= How to complete this task =
Among the entries below, count the lines that contain the word "Facebook". Write down only the total.

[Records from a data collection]
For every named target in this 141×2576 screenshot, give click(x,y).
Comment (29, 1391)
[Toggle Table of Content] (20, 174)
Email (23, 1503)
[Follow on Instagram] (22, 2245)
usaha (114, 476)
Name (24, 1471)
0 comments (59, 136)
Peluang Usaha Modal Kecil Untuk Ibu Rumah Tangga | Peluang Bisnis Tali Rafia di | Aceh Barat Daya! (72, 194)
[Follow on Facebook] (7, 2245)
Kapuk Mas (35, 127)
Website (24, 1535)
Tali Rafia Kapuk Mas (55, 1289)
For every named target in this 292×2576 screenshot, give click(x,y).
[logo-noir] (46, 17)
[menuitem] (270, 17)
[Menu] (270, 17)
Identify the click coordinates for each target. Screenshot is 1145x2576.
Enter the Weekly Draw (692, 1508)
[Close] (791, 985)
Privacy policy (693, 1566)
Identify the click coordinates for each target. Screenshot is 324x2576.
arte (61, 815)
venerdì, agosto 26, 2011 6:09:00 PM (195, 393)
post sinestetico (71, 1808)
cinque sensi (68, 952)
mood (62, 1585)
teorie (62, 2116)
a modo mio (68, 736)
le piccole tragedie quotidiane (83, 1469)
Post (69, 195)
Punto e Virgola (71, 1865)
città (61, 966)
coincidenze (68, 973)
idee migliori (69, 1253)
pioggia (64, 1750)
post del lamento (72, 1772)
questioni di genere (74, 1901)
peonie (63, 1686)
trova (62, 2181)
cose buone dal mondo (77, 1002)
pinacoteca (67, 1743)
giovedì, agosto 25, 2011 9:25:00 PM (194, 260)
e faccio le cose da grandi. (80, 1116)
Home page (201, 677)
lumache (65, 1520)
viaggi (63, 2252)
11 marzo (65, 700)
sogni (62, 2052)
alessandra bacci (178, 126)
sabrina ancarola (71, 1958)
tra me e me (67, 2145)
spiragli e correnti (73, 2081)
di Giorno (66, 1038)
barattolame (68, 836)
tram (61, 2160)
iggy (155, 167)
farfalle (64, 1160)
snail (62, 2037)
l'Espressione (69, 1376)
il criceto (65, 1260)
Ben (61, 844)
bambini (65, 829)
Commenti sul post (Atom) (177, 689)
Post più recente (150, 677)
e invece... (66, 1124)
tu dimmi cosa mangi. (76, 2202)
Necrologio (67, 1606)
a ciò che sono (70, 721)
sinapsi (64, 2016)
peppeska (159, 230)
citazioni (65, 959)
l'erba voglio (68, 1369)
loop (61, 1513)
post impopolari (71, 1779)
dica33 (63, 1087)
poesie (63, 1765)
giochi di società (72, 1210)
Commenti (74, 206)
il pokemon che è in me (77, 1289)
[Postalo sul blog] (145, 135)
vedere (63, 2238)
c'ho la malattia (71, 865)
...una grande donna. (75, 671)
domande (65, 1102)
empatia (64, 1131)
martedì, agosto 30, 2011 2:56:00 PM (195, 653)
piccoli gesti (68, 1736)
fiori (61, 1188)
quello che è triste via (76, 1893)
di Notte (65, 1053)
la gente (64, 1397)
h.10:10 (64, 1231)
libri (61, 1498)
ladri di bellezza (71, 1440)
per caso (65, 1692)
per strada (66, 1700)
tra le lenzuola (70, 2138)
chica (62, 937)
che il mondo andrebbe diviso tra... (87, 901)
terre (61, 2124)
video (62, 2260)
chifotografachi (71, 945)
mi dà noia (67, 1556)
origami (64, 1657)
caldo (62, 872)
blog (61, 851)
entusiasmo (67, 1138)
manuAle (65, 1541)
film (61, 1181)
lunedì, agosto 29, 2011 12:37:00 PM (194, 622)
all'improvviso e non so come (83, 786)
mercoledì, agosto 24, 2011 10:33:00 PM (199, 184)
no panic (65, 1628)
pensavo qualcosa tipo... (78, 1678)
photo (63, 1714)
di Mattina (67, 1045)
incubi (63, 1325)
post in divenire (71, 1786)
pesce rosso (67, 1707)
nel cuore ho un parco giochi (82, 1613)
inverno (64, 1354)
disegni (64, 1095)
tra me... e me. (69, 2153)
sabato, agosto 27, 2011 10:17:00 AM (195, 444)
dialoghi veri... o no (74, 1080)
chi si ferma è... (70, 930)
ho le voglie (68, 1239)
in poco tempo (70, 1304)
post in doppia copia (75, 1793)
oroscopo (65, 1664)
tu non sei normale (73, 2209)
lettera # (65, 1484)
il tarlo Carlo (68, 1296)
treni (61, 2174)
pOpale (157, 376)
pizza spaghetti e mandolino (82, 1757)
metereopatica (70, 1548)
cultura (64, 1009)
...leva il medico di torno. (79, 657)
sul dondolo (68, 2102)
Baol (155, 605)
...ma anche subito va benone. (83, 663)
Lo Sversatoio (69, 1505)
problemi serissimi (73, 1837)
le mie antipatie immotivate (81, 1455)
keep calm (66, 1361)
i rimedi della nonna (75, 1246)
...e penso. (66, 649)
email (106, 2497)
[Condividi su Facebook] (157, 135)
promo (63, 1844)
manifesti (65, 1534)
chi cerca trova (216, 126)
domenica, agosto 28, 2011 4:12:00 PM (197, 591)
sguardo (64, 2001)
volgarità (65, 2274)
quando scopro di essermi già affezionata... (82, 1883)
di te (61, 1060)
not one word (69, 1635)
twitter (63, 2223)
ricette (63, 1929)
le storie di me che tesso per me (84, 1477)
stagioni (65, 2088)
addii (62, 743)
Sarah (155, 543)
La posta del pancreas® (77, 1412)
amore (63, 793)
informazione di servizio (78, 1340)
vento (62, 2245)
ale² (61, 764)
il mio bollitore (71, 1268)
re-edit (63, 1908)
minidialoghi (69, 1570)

= Result =
2